Stephen Burch, the chief executive of Virgin Media, resigned yesterday after a series of boardroom rows with Jim Mooney, the chairman, and Bill Huff, the key investor, left him with little choice but to leave the cable company after just 18 months.

It is understood that Mr Burch, who moved from the United States to take the job, felt unable to run the business because all strategic decisions were being taken by Mr Mooney, based in New York, and Mr Huff, who chairs the executive committee.

Mr Burch will receive a $7 million (£3.53 million) payoff in return for agreeing not to help any would-be bidders for Virgin Media over the next 12 months, as he departed immediately for what the company described as “family and personal reasons”.

Mr Burch, although nominally chief executive, was described by insiders as “third in the hierarchy, at best” at a company where “decisions that should be taken in the UK were being made in the United States”. In particular, Mr Burch was not thought to be a supporter of the bid by NTL for ITV – an act initiated by a phone call from Mr Mooney to the commercial broadcaster’s then chairman Sir Peter Burt.

It is the second time that a chief executive of the cable group has departed unexpectedly in the past three years. Simon Duffy, the previous incumbent, was moved suddenly into the titular role of executive deputy chairman in December 2005 to make way for Mr Burch after a similar falling-out.

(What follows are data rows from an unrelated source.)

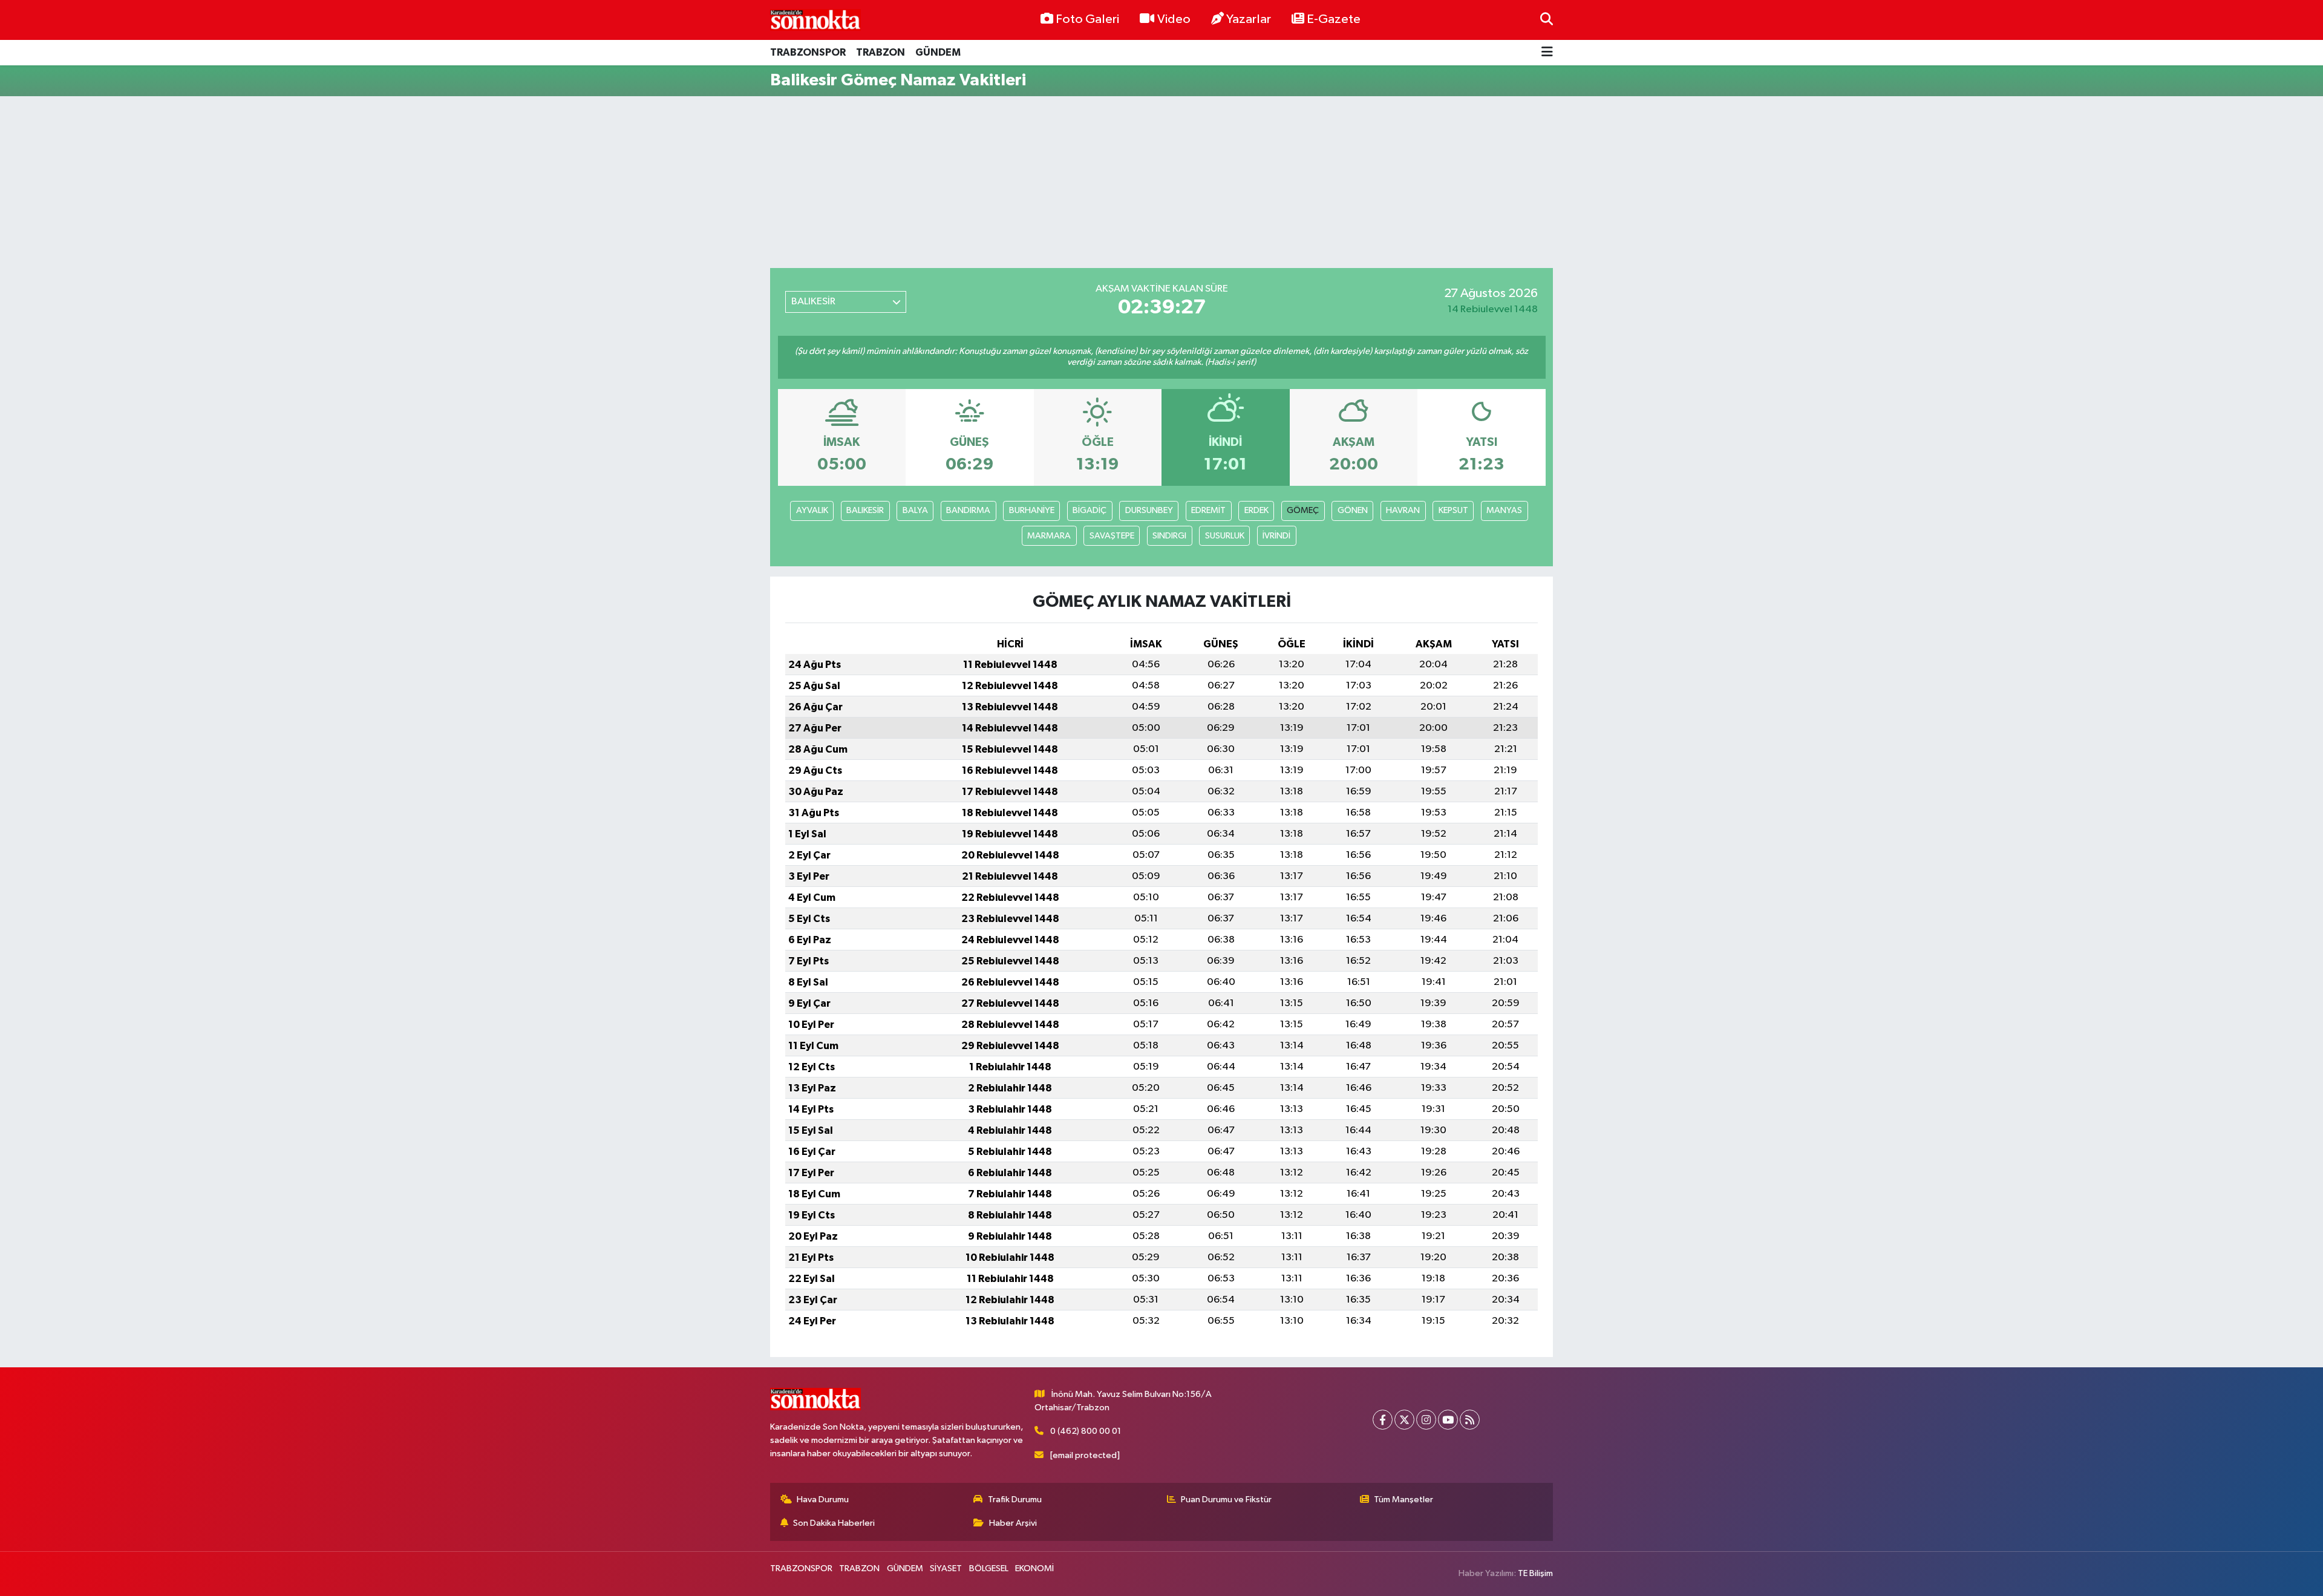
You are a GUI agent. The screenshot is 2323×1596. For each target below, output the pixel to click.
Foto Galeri (1087, 19)
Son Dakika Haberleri (834, 1523)
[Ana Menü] (1547, 53)
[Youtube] (1448, 1420)
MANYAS (1504, 510)
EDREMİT (1208, 510)
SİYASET (946, 1568)
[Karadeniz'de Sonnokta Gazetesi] (815, 19)
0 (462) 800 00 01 (1085, 1431)
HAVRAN (1403, 510)
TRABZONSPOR (808, 52)
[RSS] (1470, 1420)
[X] (1404, 1420)
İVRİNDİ (1276, 535)
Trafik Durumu (1015, 1499)
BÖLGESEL (988, 1568)
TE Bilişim (1535, 1573)
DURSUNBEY (1149, 510)
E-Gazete (1334, 19)
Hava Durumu (823, 1499)
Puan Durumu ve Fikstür (1226, 1499)
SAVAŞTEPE (1112, 535)
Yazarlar (1248, 19)
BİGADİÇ (1089, 510)
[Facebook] (1383, 1420)
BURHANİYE (1031, 510)
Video (1174, 19)
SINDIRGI (1169, 535)
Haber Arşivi (1013, 1523)
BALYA (915, 510)
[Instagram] (1426, 1420)
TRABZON (880, 52)
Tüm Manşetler (1403, 1499)
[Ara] (1546, 20)
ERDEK (1256, 510)
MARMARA (1049, 535)
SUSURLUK (1224, 535)
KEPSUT (1453, 510)
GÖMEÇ (1303, 510)
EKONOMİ (1034, 1568)
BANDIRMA (968, 510)
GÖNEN (1353, 510)
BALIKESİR (865, 510)
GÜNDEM (938, 52)
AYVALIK (812, 510)
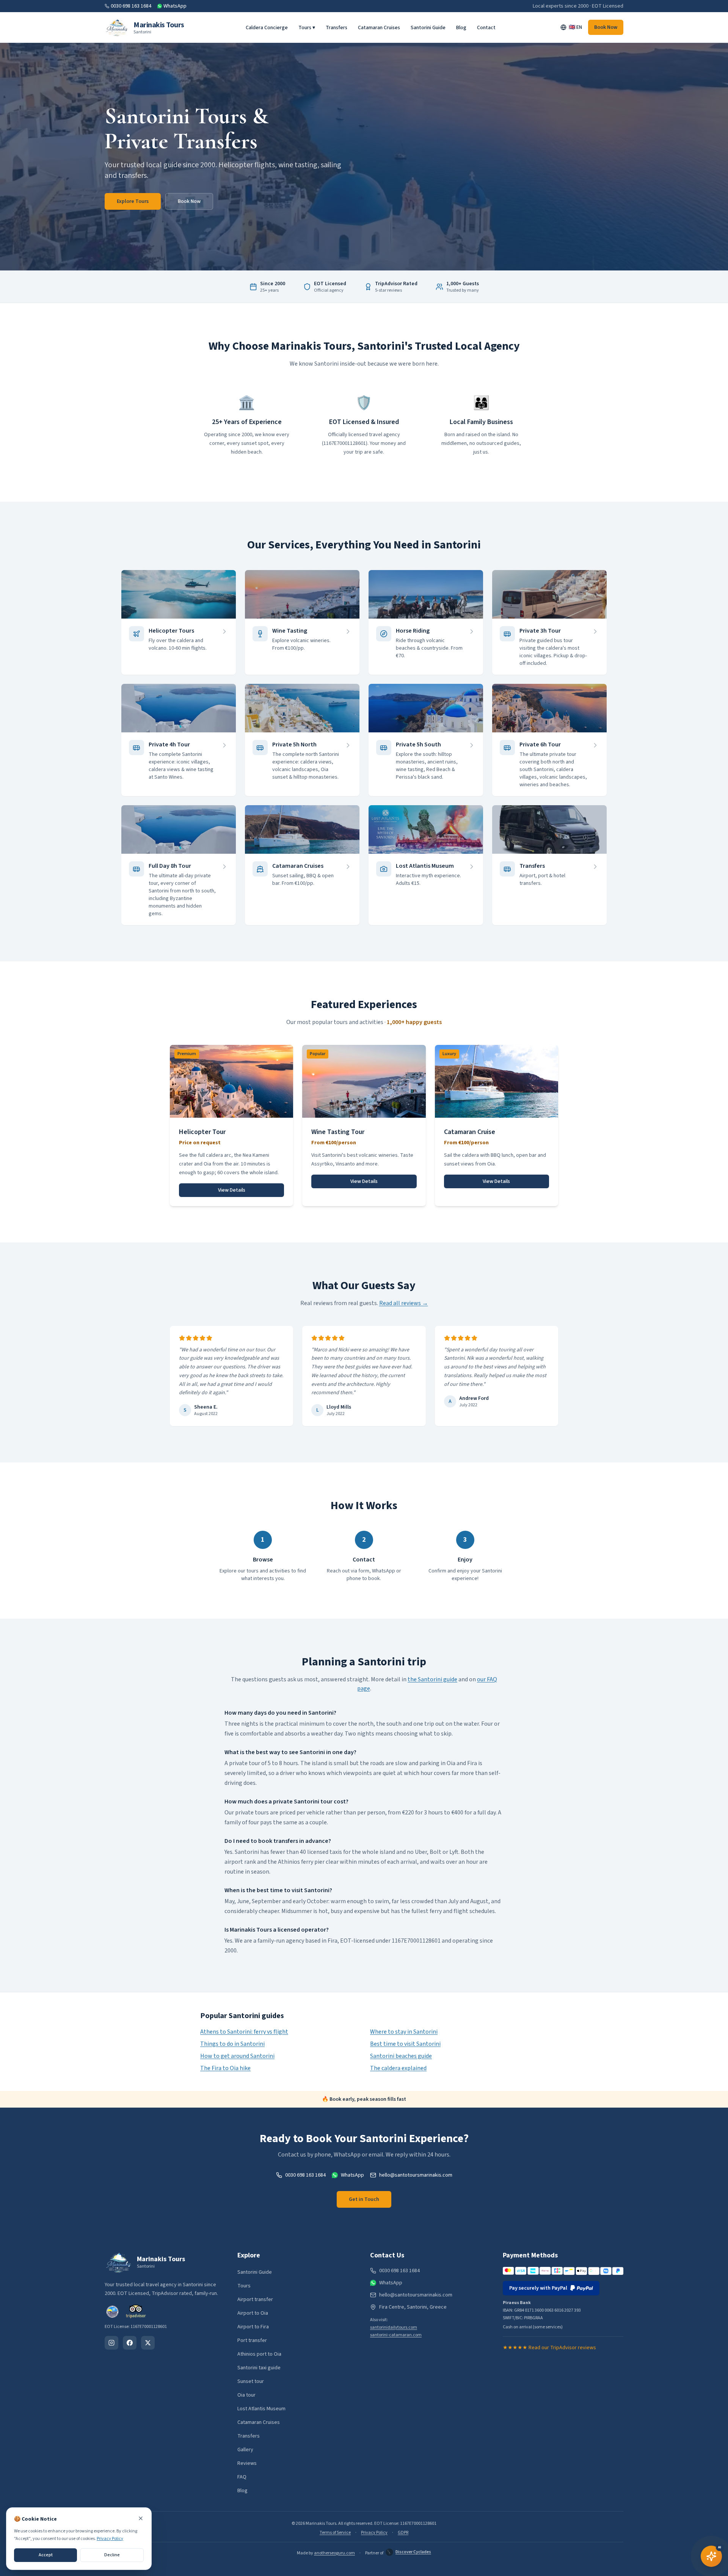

The alliance between Mr Mooney and Mr Huff dates from the rescue of the near-bankrupt NTL by a group of hedge funds led by Mr Huff. He recruited Mr Mooney and has remained the power behind the throne ever since, even though he has cut his fund’s shareholding to 4.5 per cent. However, Mr Huff retains considerable power because he remains chairman of the executive committee. He is understood to ask for information daily from the company’s executives and he is still able to control who is hired and how money is spent.

The internal problems were one of the factors that prompted Carlyle Group, the venture capital firm, to make an approach at $33 a share, with the view of moving the management of the business to the UK after buying out Mr Huff and removing Mr Mooney. That move collapsed after Virgin Media decided to hire Goldman Sachs to conduct an auction of the company just as the global credit crisis made it impossible for venture capital groups to borrow the sums required.

Mr Burch’s departure comes just as it became clear that a sale may not happen until 2008. He will be replaced temporarily by Neil Berkett, the chief operating officer. Virgin Media shares eased 13 cents to $22.66 in lunchtime trading in New York.